[EXERCISE INPUTS]
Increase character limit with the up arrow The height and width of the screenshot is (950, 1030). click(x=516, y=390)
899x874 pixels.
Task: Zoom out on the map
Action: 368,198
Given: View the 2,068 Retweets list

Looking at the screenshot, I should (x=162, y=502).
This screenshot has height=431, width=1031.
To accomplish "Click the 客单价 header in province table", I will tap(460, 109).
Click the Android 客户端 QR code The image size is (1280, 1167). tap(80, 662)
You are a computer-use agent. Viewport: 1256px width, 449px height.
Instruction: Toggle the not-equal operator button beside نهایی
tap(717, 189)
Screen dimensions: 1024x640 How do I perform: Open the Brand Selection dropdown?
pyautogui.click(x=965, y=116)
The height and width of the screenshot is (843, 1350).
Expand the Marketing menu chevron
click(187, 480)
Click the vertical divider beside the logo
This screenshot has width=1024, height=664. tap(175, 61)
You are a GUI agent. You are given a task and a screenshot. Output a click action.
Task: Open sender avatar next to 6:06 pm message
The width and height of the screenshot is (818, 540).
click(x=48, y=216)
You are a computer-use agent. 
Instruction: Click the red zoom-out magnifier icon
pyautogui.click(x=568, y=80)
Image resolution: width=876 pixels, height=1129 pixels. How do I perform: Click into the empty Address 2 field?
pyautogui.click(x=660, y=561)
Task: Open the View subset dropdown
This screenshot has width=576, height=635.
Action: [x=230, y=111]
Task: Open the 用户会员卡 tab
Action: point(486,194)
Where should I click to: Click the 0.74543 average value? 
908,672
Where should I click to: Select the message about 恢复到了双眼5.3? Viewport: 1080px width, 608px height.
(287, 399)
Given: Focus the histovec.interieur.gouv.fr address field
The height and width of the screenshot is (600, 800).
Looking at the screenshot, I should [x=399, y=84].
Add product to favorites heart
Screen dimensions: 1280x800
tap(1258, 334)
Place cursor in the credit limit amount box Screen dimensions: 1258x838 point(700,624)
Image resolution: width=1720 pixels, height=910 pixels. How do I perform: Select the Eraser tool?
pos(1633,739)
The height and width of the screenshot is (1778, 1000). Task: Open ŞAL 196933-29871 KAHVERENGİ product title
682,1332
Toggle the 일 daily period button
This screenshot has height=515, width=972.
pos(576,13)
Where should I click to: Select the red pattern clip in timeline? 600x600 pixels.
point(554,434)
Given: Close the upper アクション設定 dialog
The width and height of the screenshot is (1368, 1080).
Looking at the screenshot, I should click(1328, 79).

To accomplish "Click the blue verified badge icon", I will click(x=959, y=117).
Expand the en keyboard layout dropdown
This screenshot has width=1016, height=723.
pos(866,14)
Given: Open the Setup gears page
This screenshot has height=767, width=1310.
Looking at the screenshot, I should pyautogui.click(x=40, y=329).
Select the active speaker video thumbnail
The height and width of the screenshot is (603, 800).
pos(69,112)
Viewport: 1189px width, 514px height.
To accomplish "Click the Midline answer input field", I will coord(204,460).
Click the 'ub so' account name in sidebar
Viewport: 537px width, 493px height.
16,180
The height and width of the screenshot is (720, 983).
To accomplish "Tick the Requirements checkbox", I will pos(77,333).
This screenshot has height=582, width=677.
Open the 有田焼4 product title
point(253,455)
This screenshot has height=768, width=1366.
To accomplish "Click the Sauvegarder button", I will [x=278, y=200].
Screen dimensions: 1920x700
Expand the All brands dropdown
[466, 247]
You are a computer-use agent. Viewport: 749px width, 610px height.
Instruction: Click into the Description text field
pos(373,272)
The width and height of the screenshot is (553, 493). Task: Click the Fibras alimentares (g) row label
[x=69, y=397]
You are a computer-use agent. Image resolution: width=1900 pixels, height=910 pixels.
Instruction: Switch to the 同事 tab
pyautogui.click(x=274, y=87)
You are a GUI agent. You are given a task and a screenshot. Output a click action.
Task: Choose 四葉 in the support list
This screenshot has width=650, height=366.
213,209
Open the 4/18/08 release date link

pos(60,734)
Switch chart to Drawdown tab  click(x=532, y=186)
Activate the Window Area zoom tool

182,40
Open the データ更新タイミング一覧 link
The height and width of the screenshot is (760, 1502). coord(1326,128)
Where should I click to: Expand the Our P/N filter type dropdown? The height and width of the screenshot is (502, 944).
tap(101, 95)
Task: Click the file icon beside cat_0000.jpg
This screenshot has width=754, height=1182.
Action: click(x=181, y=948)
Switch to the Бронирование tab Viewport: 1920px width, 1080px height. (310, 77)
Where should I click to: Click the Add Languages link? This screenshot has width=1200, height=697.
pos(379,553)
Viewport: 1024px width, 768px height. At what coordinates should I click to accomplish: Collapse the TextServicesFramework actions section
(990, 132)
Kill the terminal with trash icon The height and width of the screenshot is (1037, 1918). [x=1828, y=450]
[/EXERCISE INPUTS]
- [AIM OF THE EXERCISE] From the entries above, pull out each line that includes "agent".

- [RESPONSE TO THIS TASK]
You are a computer-use agent. Viewport: 1256px width, 449px height.
You are a GUI agent. You are given a task and a screenshot. Output a click action.
You are a computer-use agent. 
You are a computer-use agent. Viewport: 749px width, 610px height.
You are a computer-use agent. Image resolution: width=1900 pixels, height=910 pixels.
You are a GUI agent. You are given a task and a screenshot. Output a click action.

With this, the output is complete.